Halloween has never been one of my favorite celebrations.  I don't like images of the grim reaper or skeletons.  I despise scary things, and have never understood why we celebrate witches, evil spirits and such.  However, with some very clever marketing, it has become a time that most kids look forward to.  But for kids with special needs, it can be a very challenging time.

There are several Internet sources that show you how to make a costume for a child in a wheelchair or a child that uses crutches, but for my kids, just trying to put a costume on was always a challenge.  The sensory aspects were what bothered Ashley.  She never understood putting clothes on top of clothes, or a wig on her head, or a mask on her face.  She never liked makeup and has never eaten candy.  And she certainly never understood walking door to door, holding out a bag, and having strangers put stuff in the bag.  And for a child in a wheelchair, even getting to a neighbor's door was more often than not an impossibility.

Yes, we tried the harvest festivals at churches near us.  But again, many of the activities there - bouncy houses, petting zoos, and carnival games not accessible by a blind child or a child in a wheelchair - meant my children didn't get much out of that activity.

So in recent years, we have just stayed home.  We decorate the house, which the kids do like a lot, and we wait for trick or treaters.  Rather, I wait for trick or treaters.  As much as Ashley didn't understand knocking on neighbor's doors and getting candy, she doesn't understand children knocking on our door for candy.

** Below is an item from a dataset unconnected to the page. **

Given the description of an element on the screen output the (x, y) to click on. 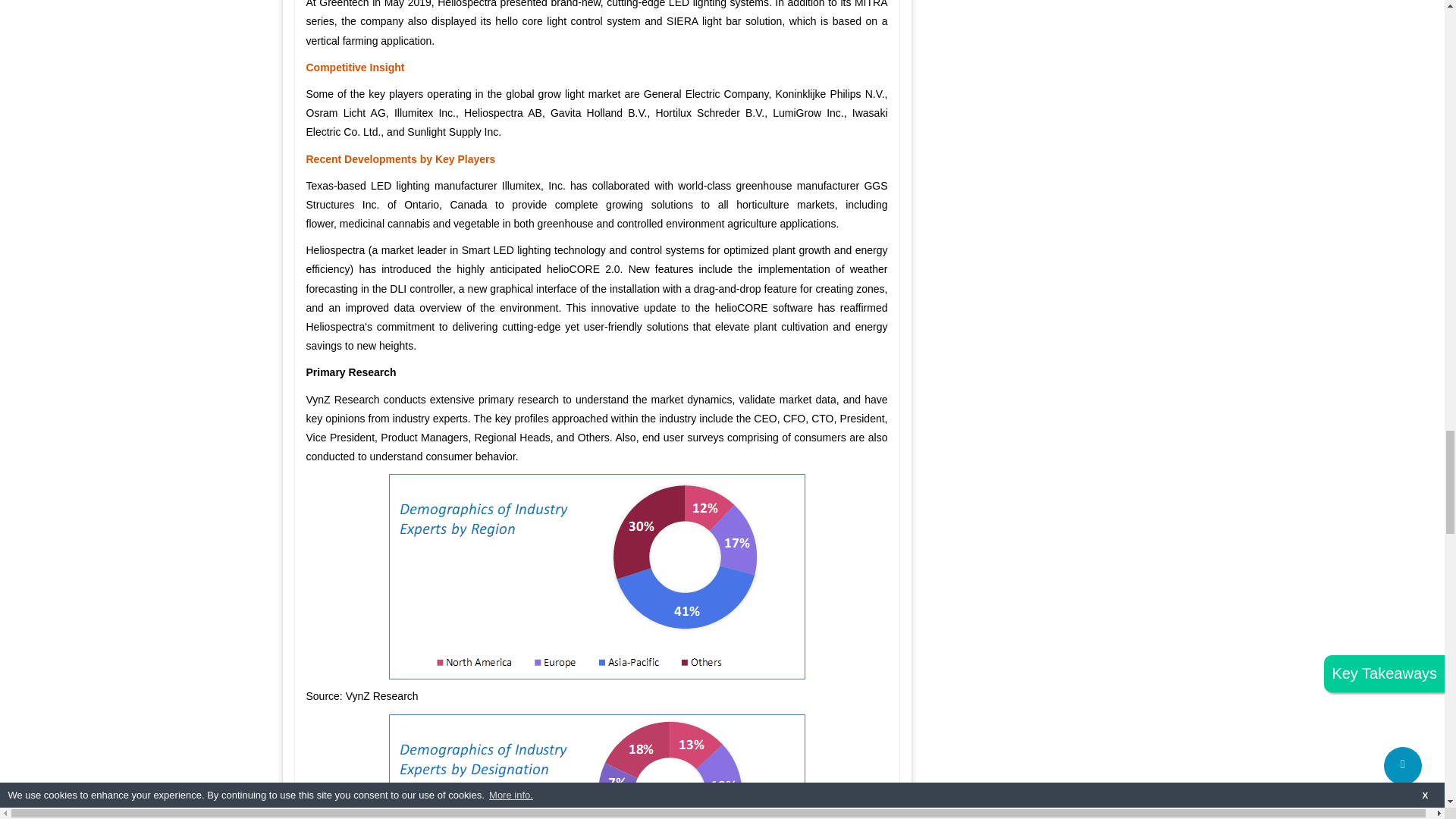
Grow Light Market Analysis (596, 766)
Grow Light Market Size (596, 576)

All in all, Halloween isn't really important to us.  How about you?  What have you done to make the day and activities associated with it accessible to your child with disabilities?


Anonymous said...

Baking cookies and drinking apple cider with family and friends is just as fun. Pinstrest has some great ideas

MichiganMom said...

I have become a Halloween Scrooge, for all the reasons you mention. I have come to hate the excess, especially the gore and ugliness everywhere, it really scares both of my girls. We carve pumpkins, because my daughters enjoy that. And we pass out candy, but it is always right in the middle of our evening cares, which can never be skipped or even put off till later, so it is a challenge to take care of my girls and get to the door for every trick or treater. I thought I was the only person who disliked Halloween.

Ashley's Mom said...

Exactly, Michigan Mom. If I didn't have my oldest son helping to hand out candy, I have no idea how I would balance getting my daughter through her nighttime routine of feeding, bathing, etc.